Yesterday at 3:07 p.m., a select group of traders received an extraordinary, advance look at Twitter's earnings for Q1 2015 that were set to be released after the market closed at 4 pm. Armed with the knowledge that Twitter's below-expectations earnings would almost certainly cause Twitter's stock to drop, these traders were able to quickly purchase put options and sell call options before Twitter's earnings were released to the public. According to one estimate, the money made from these puts and calls totaled roughly $80 million.


The traders' early access to this valuable information came from a data service called Selerity. According to its website, "Selerity is a technology and media company that uses proprietary data science to deliver real-time data, news, and content analytics for demanding users in the financial services and publishing sectors." In this case, of course, Selerity didn't just deliver real-time data but, more accurately, ahead-of-time data. 


How did Selerity get its hands on Twitter's earnings before the rest of the market? As Selerity itself tweeted yesterday, there was no "hack" or "leak" involved. Rather, the early access appears to have been the result of some diligent sleuthing by Selerity combined with a very poor data protection effort by Twitter. As a Selerity executive explained to The Verge, Selerity has an automated system that monitors companies' investor relation websites as their earnings release dates approach. "In this instance, I am assuming that Twitter mistakenly posted the earnings to the website early," the executive stated. 


According to Mashable, Selerity did not simply stumble upon the earnings release. Although the the company that handles Twitter's investor relations page did publish the page early, the link to that page was not publicly known or available. Selerity knew, however, that

The URL scheme Twitter used was "" The last published news release had the ID number of "905554."

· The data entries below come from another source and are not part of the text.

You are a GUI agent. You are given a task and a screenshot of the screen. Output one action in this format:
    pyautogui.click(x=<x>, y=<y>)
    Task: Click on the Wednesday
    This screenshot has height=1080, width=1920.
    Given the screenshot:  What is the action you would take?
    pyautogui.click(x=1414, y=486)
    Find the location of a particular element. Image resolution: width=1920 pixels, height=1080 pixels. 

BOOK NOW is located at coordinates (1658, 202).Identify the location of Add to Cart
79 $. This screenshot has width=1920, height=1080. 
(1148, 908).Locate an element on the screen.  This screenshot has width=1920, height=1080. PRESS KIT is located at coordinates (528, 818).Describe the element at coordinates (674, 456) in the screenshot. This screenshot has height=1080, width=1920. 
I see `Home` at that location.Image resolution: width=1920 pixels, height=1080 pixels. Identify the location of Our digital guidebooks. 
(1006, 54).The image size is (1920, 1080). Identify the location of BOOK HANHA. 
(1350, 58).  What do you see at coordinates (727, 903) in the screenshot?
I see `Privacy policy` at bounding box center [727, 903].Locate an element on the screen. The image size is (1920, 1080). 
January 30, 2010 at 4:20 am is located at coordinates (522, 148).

Presumably, Selerity just had to continue to try iterations of that number sequence until it found the report. Twitter's Q1 2015 earnings had an ID number of "909177" — meaning the Selerity web scraper would have had to try less than 4,000 numbers before hitting on the right one. Given today's processing power, that could happen in the blink of an eye.

The end result was that Selerity used its automated system and some aggressive digging to ferret out information that turned out to be very, very valuable to its clients.